*** Exercise input ***

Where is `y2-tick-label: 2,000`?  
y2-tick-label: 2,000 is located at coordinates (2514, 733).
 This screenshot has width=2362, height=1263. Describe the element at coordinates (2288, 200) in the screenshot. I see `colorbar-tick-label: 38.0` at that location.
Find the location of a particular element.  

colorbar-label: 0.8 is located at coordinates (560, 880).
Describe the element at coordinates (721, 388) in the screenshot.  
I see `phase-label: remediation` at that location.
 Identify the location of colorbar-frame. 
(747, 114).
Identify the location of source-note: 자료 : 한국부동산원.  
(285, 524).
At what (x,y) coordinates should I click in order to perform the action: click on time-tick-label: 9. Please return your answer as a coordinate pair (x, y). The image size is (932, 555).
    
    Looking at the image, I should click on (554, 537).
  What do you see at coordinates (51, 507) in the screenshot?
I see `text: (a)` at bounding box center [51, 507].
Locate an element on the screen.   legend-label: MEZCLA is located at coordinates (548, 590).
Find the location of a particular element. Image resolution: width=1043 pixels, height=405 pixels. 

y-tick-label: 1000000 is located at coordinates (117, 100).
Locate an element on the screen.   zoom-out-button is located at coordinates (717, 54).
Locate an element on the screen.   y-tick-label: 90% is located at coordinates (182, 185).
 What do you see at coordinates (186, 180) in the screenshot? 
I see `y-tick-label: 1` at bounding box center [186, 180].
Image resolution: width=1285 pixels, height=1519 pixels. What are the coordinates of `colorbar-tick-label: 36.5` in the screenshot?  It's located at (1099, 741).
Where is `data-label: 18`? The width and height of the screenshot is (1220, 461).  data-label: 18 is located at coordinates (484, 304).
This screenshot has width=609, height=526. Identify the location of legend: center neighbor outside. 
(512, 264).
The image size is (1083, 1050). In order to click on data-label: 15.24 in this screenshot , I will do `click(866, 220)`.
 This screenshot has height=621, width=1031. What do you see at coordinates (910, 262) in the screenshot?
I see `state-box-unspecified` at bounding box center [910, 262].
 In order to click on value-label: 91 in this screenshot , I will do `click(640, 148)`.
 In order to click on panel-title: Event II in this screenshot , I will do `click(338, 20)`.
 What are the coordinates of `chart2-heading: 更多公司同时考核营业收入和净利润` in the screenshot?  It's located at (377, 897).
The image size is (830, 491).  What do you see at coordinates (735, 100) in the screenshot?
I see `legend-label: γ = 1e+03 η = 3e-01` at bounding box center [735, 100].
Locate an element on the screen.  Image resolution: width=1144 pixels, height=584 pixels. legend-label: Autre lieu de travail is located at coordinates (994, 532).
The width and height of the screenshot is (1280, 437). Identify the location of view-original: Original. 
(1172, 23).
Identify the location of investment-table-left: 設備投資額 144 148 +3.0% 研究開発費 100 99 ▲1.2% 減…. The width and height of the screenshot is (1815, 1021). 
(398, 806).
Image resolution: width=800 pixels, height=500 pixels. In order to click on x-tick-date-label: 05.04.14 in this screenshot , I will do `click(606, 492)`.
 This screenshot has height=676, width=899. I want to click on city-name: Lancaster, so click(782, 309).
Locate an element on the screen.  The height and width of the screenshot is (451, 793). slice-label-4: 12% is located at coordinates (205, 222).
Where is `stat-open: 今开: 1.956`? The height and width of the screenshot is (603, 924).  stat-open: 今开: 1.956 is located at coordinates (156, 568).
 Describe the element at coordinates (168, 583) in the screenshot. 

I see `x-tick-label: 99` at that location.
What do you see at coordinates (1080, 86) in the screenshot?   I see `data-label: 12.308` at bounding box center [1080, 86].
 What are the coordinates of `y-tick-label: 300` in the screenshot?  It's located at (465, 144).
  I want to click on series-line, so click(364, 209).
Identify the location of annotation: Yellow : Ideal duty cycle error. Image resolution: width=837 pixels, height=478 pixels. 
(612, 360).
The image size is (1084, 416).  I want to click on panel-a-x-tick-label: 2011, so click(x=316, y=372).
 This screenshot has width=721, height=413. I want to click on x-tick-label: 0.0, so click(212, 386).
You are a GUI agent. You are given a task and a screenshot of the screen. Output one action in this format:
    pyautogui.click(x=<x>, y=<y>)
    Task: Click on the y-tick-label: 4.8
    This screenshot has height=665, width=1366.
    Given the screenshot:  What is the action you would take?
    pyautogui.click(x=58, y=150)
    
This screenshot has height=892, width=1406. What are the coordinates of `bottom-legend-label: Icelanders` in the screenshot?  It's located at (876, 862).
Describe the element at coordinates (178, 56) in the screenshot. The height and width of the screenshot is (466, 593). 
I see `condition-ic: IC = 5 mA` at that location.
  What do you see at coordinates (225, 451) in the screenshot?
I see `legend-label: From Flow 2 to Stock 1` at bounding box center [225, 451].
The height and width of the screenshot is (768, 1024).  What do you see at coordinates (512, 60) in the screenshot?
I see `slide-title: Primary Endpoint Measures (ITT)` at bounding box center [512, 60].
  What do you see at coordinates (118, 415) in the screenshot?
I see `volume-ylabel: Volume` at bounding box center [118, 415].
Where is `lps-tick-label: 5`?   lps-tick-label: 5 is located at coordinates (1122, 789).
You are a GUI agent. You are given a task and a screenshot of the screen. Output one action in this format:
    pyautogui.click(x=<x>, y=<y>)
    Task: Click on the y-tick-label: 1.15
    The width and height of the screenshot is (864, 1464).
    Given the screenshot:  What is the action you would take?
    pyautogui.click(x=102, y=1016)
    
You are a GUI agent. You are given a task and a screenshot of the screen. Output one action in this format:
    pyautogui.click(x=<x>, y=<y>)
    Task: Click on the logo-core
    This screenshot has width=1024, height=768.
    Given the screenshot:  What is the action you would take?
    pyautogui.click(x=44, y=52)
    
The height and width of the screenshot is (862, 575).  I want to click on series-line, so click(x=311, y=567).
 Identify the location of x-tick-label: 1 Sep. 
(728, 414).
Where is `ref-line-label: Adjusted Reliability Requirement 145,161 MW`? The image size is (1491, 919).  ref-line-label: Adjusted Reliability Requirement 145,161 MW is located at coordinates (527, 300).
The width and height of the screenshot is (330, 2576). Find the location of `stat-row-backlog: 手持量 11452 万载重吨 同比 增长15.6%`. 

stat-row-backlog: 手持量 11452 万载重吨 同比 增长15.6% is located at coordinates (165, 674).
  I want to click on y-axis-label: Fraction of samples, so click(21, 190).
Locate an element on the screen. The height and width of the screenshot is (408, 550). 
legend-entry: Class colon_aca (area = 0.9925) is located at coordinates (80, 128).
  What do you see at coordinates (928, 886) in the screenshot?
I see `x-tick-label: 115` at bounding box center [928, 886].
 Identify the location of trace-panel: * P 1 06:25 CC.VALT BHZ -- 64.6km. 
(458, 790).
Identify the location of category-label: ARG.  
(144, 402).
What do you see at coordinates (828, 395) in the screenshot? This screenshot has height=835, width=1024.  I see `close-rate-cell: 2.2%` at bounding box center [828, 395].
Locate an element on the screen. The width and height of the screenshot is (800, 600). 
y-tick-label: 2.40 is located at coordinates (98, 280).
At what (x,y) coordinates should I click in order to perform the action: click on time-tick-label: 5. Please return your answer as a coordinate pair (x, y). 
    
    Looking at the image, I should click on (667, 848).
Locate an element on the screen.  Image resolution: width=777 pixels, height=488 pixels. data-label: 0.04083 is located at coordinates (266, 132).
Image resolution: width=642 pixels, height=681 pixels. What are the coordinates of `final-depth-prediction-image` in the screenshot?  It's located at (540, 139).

*** End of Exercise input ***

## Task item
Arrange the data above, from the line with "The width and height of the screenshot is (1280, 437)." to the line with "(398, 806).", as a two-column CSV with the header input,output and one row per pair. Quote each field and replace any line breaks inside it with spaces.

## Exercise output
input,output
"The width and height of the screenshot is (1280, 437). Identify the location of view-original: Original.","(1172, 23)."
"Identify the location of investment-table-left: 設備投資額 144 148 +3.0% 研究開発費 100 99 ▲1.2% 減…. The width and height of the screenshot is (1815, 1021).","(398, 806)."